Peter C. Wallace wrote:
> On Thu, 4 Dec 2008, Eric H. Johnson wrote:
>>
>> I am getting a strange error using the hostmot2 driver and the 7i43 board.
>> The error is "hm2/hm2_7i43.0: TRAM write error! (addr=0x1000, size=8,
>> iter=68373). The error occurs when running a g-code program but not while
>> jogging, at least initially.
> 
> Sebastian: what causes a TRAM write error?

First I want to clarify that the hostmot2 driver does not actually use 
the Translation RAM yet.  The error is from the placeholder code that 
some day *will* write to the TRAM.  Currently the driver keeps track of 
how it would *like* the TRAM set up, but it does all the I/O "by hand", 
meaning with a separate EPP Address-Write cycle (actually two) for each 
contiguous register region.

The error Eric is seeing is emitted when the hm2_7i43 driver detects an 
EPP timeout after a "wannabe-TRAM" write.  It writes the 16-bit address 
(0x1000 in the case above), writes 8 bytes of data, then checks the EPP 
Status register and finds bit 0 is set.

Eric reports not being able to jog after the error happens.  This is at 
least partially because the hostmot2 driver deliberately stops talking 
to the board after an EPP timeout.  It sets the hm2_7i43.io-error HAL 
pin to True, and while this pin is True the driver refuses to do any I/O 
with the board.  The user can set the pin back to False to force the 
driver to start talking to the board again.

Note that the io-error condition will almost certainly trigger a 
watchdog bite, so the hm2_7i43.0.watchdog.has-bit pin will need to be 
set back to False.  This needs to happen *after* the .io-error pin has 
been set to False.


> I dont know if it would be caught by software checking but ISTR the 7I43 
> cannot use a base thread (EPP operations need to be atomic) so a 7I43 HAL 
> should only normally only use a Servo thread

I saw Eric's later reply saying he's using one thread only, but FWIW the 
hostmot2 driver tries to protect against this.  hostmot2 knows that the 
7i43 cannot tolerate being accessed from multiple threads, so it does 
not export the GPIO-only access functions.  It only exports .read() and 
.write(), which do GPIO and everything else.  Those two functions may 
only be called from a single thread, but I think that's a fairly 
ubiquitous way of doing things.

### Task to carry out
Answer these questions about the TRAM write error reply.
1. How many bytes of data does the driver write after the 16-bit address?
2. Which HAL pin does the driver set to True after an EPP timeout?
3. Which two functions does hostmot2 export for the 7i43?

### Given information
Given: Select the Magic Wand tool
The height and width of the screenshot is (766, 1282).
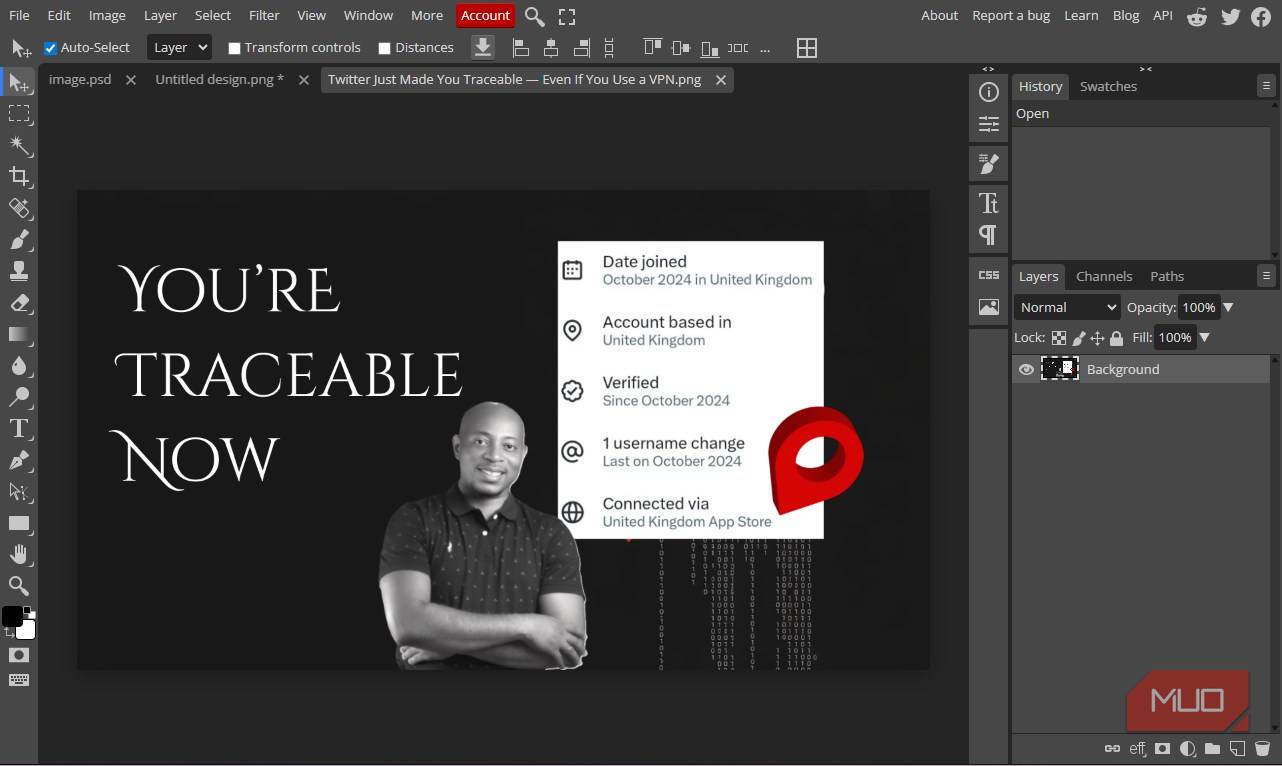Looking at the screenshot, I should coord(19,145).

### Solved exercise
1. 8 bytes
2. hm2_7i43.io-error
3. .read() and .write()